Un motivomètre, pour mesurer son degré de motivation aux études

Deux psychologues de l’Université Laval, Louise Careau et Anne-Louise Fournier, ont publié un guide permettant de faire le point sur ce qui motive ou non les étudiants dans leur processus d’apprentissage et ce qu’ils peuvent faire pour stimuler cette motivation.

On réfléchit beaucoup sur cette donnée très importante qu’est la motivation et cela prend d’autant plus d’importance dans les années actuelles, alors que les modes d’apprentissage se diversifient. Ainsi, à l’enseignement traditionnel en classe s’ajoute l’enseignement à distance avec  les contenus et activités mis à disposition en ligne ou sur des supports multimédia. Pour aider la réussite de l’apprentissage, on voit que les dispositions personnelles, la responsabilité, l’autonomie de l’étudiant interagissent également avec la qualité de l’accompagnement dans le processus de formation.

On définit « [l]a motivation est un état dynamique qui a ses origines dans les perceptions qu’une personne a d’elle-même et de son environnement et qui l’incite à choisir une activité, à s’y engager et à persévérer dans son accomplissement afin d’atteindre un but. Elle est régie par des facteurs extrinsèques liés à la performance (considération des autres, récompenses) et des facteurs intrinsèques liés à l’apprentissage (curiosité, plaisir d’apprendre), ces deux types de facteurs étant complémentaires et s’influençant réciproquement. »

Chez une étudiante ou un étudiant, trois types de perception influenceraient la motivation :

  • « la perception de la valeur de l’activité (ex : cours, lectures, exercices) son utilité,
  • « la perception de sa compétence à l’accomplir,
  • « la perception du contrôle qu’il possède sur son déroulement et ses conséquences. Par exemple on ressent différemment son contrôle si on attribue une réussite ou un échec à la chance ou à la complaisance d’un correcteur ou à des facteurs modifiables tels que l’effort, les stratégies d’étude. »

Les indicateurs de la motivation seraient :

  • « le choix (selon que l’on s’engage d’emblée dans une activité ou que l’on attende d’y être obligé),
  • « la persévérance (efforts soutenus et de qualité),
  • « l’engagement cognitif (adoption et régulation de stratégies d’apprentissage),
  • « la performance (à la fois conséquence et source de motivation). »
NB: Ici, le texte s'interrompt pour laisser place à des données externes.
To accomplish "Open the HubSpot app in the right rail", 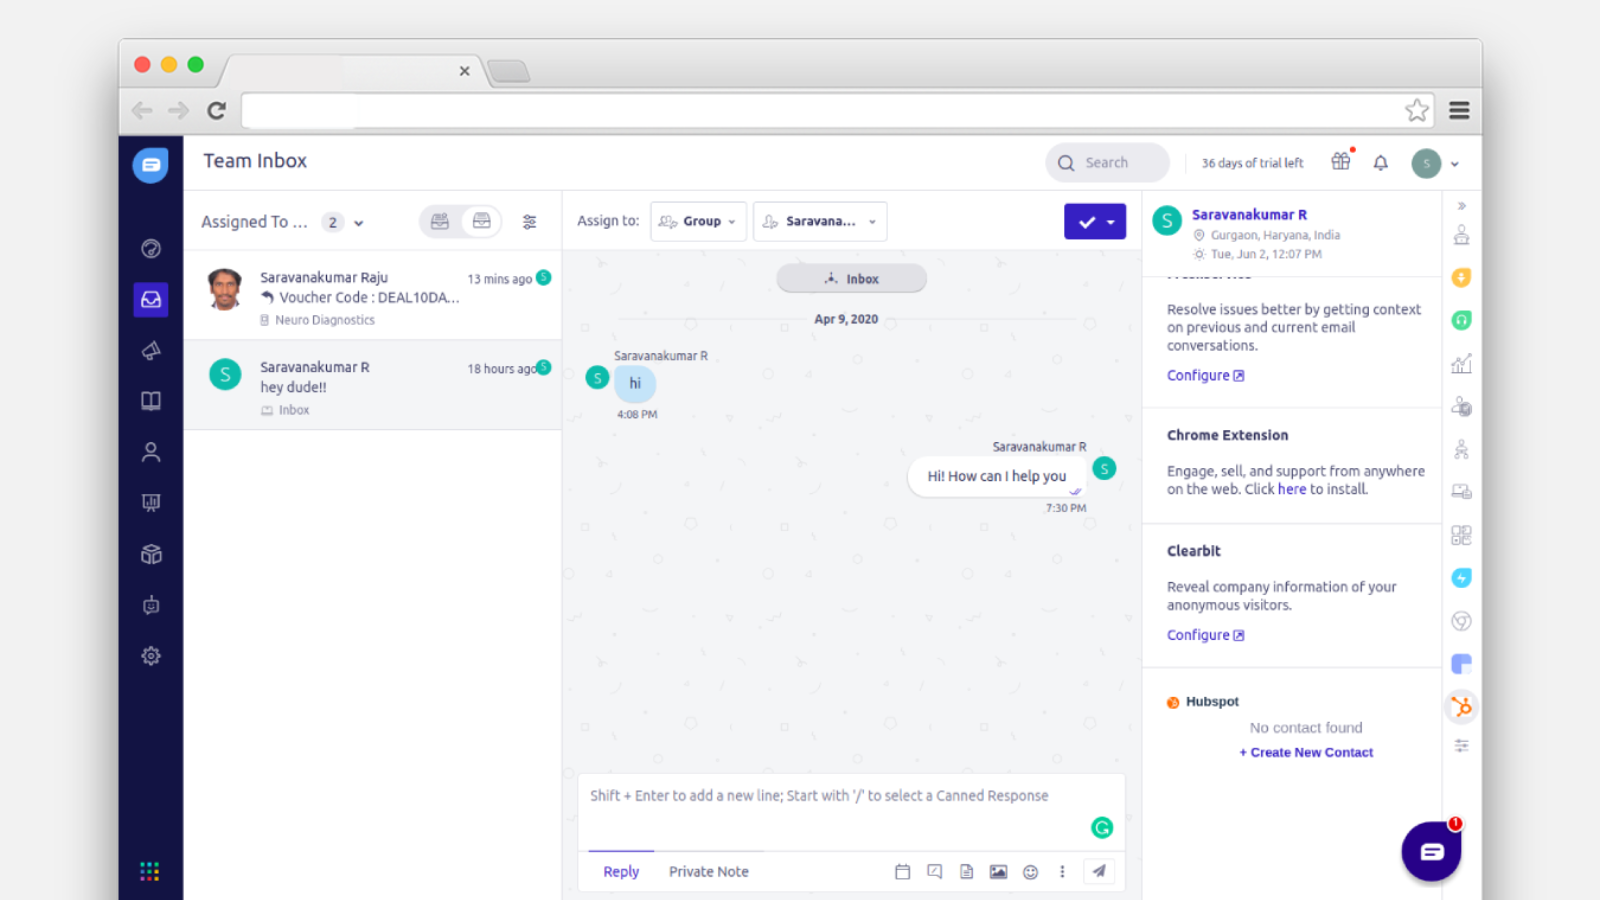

Les facteurs aidant à maintenir la motivation :

  • « identifier ses objectifs sur le court et long terme,
  • « se donner droit à l’erreur,
  • « relativiser, car la motivation n’est pas instantanée mais se développe souvent après l’action,
  • « se doter de stratégies comme la réduction des travaux en petites tâches ou se donner des auto-instructions positives et efficaces. » 
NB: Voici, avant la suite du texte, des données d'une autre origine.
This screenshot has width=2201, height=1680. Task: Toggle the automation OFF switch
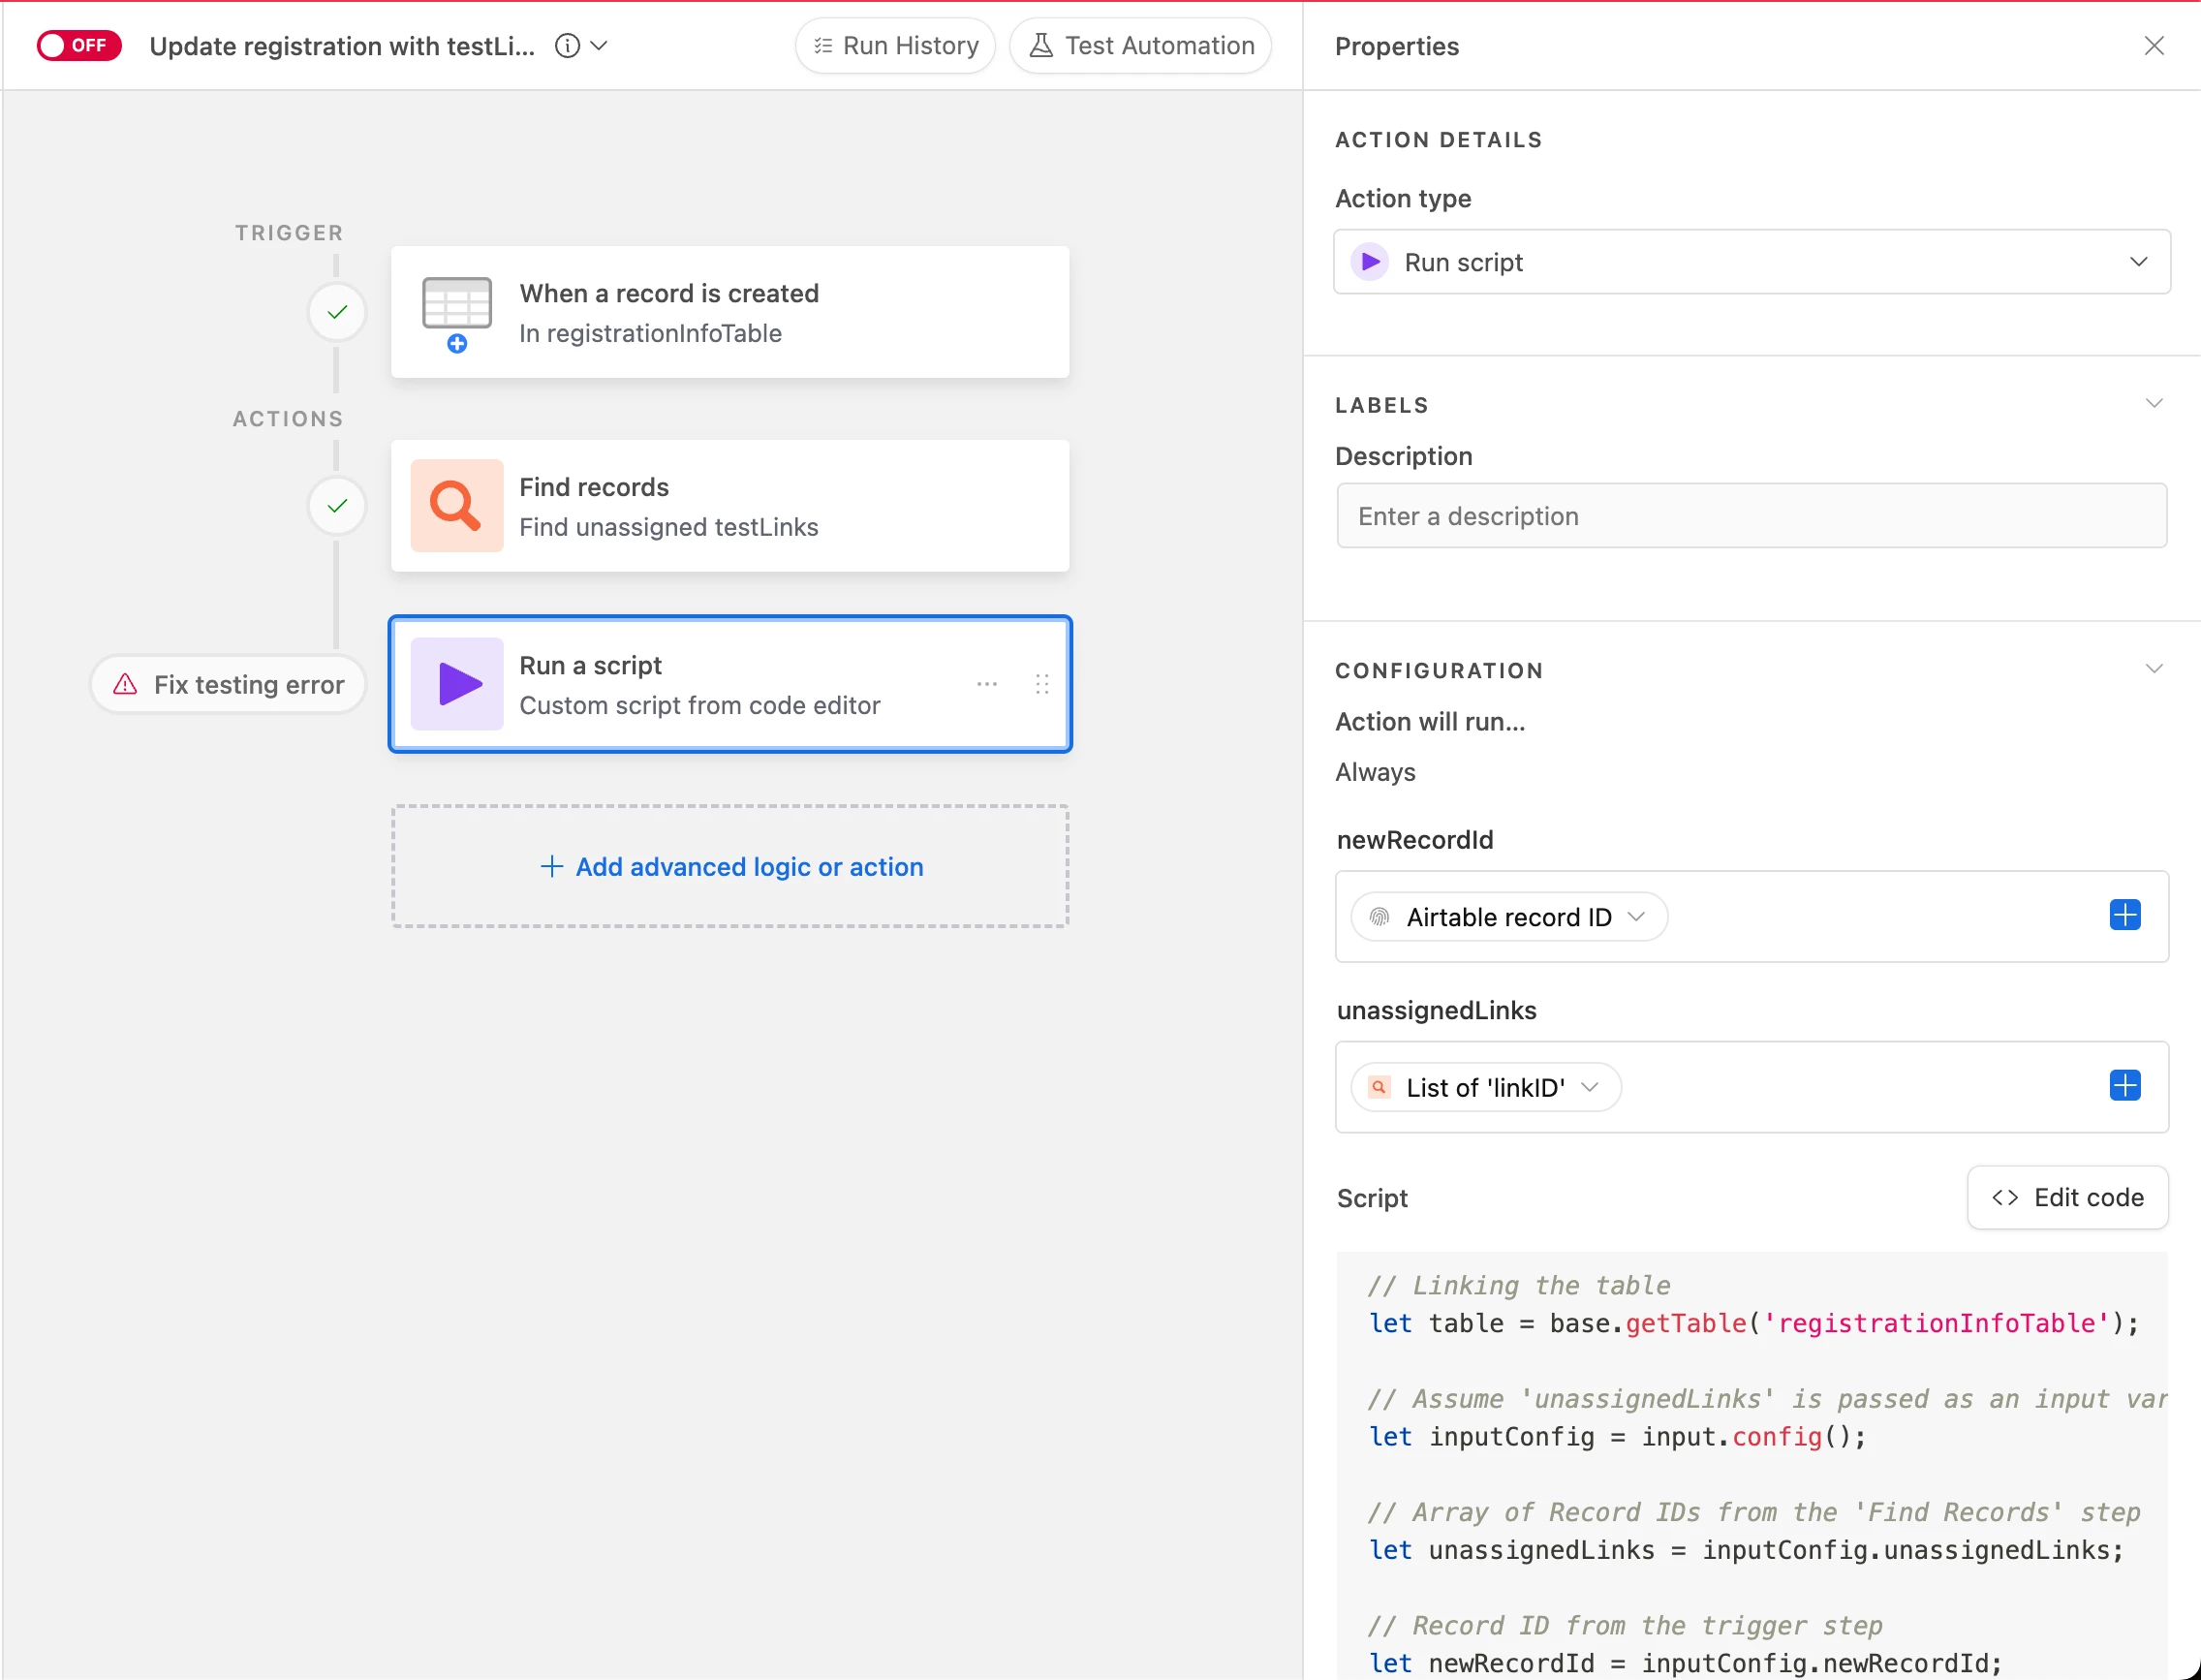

Il est important de réaliser qu’être autonome veut dire aussi être capable d’en référer à des pairs en cas de besoin et non pas seulement se débrouiller seul.

La motivation demande véritablement un travail constant sur soi et ne se maintient pas au beau fixe une fois atteinte. C’est pourquoi les auteures du guide ont inséré à la fin un motivomètre (questionnaire pour évaluer son degré de motivation), avec par la suite, des conseils fournis pour aider à réguler sa motivation.

Source : EL KHIR MISSAOUI, Omar. « La motivation, une affaire institutionnelle et personnelle », publié dans Thot Cursus, du 7 juin 2011.

Guide sur la motivation : La motivation. Centre d’orientation et de consultation psychologique, Université Laval, 2002.